:: ПРЕДОСТАВЛЕННЫЙ ТЕКСТ ::
+===+
Дмитрий Губин. Германия, где я теперь живу
Дорогие читатели!
Мы продолжаем публиковать книгу Дмитрия Губина «Германия, где я теперь живу». Книга будет публиковаться долго, больше месяца. Напомним, что эту рубрику мы специально сделали для российских читателей, которые лишены возможности покупать хорошие книжки хороших авторов. Приходите каждый день, читайте небольшими порциями совершенно бесплатно. А у кого есть возможность купить книгу полностью – вам повезло больше, потому что вы можете купить эту книгу еще и в аудио версии. Книгу совершенно замечательно прочитал сам автор.
Читайте, слушайте, с нетерпением ждем ваши комментарии!
Редакция Книжного клуба Бабук
А-нек-дот.
Буркард Бовензипен, отец-основатель бизнеса по производству знаменитых люксовых автомобилей BMW Alpina, — так вот, герр Буркард ездит в супермаркет на чем? — а на Volkswagen Luppo. Дизельном, вдобавок. По крайней мере, в 2008-м году, когда я с ним познакомился, дело обстояло именно так.
У него была тогда еще и Ferrari, но это неэкономично, глупо, неправильно — пугать жителей баварского городочка с приятным русскому уху именем Бухлое, где у Буркарда Бовензипена дом и завод, ревом высокооборотистого движка.
— А последний раз, герр Буркард, вы на какой машине ездили?
— Да на Bugatti Veyron. Непрактичная машина, знаете ли. Бензобака хватает всего на 15 минут.
— Но это ведь на скорости 415 км/ч, так?
+===+
:: ЗАДАНИЯ ::
A - В каком году автор познакомился с Буркардом Бовензипеном, если верить предоставленному тексту?
B - Назовите все автомобили (марки или модели), которые упоминаются в предоставленном тексте.
Пункты набора данных представляют собой отдельный материал и с текстом не связаны.

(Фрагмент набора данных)
+===+
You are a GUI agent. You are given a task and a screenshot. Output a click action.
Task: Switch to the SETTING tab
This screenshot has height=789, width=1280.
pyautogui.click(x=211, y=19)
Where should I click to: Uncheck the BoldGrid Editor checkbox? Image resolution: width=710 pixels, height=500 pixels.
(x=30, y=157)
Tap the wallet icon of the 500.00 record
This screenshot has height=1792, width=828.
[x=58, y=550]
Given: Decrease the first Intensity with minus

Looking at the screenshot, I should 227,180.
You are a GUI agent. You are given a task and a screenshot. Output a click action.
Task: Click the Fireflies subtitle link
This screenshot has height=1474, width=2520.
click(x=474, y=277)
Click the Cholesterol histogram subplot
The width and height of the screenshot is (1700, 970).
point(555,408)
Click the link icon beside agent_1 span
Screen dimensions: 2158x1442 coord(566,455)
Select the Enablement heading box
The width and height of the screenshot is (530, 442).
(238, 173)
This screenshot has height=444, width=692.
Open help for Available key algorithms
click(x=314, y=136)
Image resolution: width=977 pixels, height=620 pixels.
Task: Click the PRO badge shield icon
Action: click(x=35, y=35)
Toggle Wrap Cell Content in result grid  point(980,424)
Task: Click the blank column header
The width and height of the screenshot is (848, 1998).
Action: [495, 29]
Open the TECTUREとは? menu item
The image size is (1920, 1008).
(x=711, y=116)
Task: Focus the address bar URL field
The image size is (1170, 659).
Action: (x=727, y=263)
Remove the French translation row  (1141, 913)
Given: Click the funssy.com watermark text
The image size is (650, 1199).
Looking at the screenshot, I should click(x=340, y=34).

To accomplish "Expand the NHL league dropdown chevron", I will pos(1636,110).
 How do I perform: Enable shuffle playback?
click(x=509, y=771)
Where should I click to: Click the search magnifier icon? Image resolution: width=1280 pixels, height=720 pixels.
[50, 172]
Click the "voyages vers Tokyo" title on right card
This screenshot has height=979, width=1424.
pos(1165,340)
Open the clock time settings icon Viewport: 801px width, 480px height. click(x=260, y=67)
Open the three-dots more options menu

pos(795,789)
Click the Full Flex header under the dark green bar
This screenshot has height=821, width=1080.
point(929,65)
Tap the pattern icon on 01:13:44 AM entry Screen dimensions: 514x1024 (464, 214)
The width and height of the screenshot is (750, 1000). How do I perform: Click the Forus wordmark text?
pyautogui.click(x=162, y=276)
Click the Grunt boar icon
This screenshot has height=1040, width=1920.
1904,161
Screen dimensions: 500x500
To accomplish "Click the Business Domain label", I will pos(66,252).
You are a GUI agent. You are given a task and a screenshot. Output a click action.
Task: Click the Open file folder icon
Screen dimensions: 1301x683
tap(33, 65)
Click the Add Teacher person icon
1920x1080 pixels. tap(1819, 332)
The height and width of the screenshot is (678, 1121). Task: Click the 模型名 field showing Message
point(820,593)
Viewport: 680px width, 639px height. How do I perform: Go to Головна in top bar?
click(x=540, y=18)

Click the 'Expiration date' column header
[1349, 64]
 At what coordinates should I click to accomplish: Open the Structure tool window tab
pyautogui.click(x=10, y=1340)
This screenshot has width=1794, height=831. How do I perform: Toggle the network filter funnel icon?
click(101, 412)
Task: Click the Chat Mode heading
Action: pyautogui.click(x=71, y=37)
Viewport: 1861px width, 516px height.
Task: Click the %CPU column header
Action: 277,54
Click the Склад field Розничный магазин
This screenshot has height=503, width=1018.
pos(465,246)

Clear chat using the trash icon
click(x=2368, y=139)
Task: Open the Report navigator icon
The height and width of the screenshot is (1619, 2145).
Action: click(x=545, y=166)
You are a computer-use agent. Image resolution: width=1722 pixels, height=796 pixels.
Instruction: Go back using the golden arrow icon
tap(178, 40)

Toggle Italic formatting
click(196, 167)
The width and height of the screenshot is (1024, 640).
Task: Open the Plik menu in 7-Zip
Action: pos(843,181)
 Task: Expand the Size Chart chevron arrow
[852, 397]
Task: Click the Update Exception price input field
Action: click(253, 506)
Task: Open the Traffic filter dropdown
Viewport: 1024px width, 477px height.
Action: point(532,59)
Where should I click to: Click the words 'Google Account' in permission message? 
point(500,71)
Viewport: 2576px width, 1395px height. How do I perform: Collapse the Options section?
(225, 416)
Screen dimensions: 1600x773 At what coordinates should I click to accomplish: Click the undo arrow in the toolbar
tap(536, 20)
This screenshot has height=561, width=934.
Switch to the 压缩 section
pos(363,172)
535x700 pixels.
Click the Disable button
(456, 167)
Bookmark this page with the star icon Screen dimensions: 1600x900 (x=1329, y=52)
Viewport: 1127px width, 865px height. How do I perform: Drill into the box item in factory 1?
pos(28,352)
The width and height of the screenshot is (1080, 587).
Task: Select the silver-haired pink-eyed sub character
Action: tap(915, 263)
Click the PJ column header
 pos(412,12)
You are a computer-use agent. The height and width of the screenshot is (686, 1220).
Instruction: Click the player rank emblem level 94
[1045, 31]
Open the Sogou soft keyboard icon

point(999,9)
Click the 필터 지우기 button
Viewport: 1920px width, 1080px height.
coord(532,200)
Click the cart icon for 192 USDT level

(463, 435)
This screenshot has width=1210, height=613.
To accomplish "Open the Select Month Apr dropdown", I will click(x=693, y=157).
+===+
:: ОТВЕТЫ К УПРАЖНЕНИЮ ::
A - В 2008 году.

B - BMW Alpina, Volkswagen Luppo, Ferrari, Bugatti Veyron.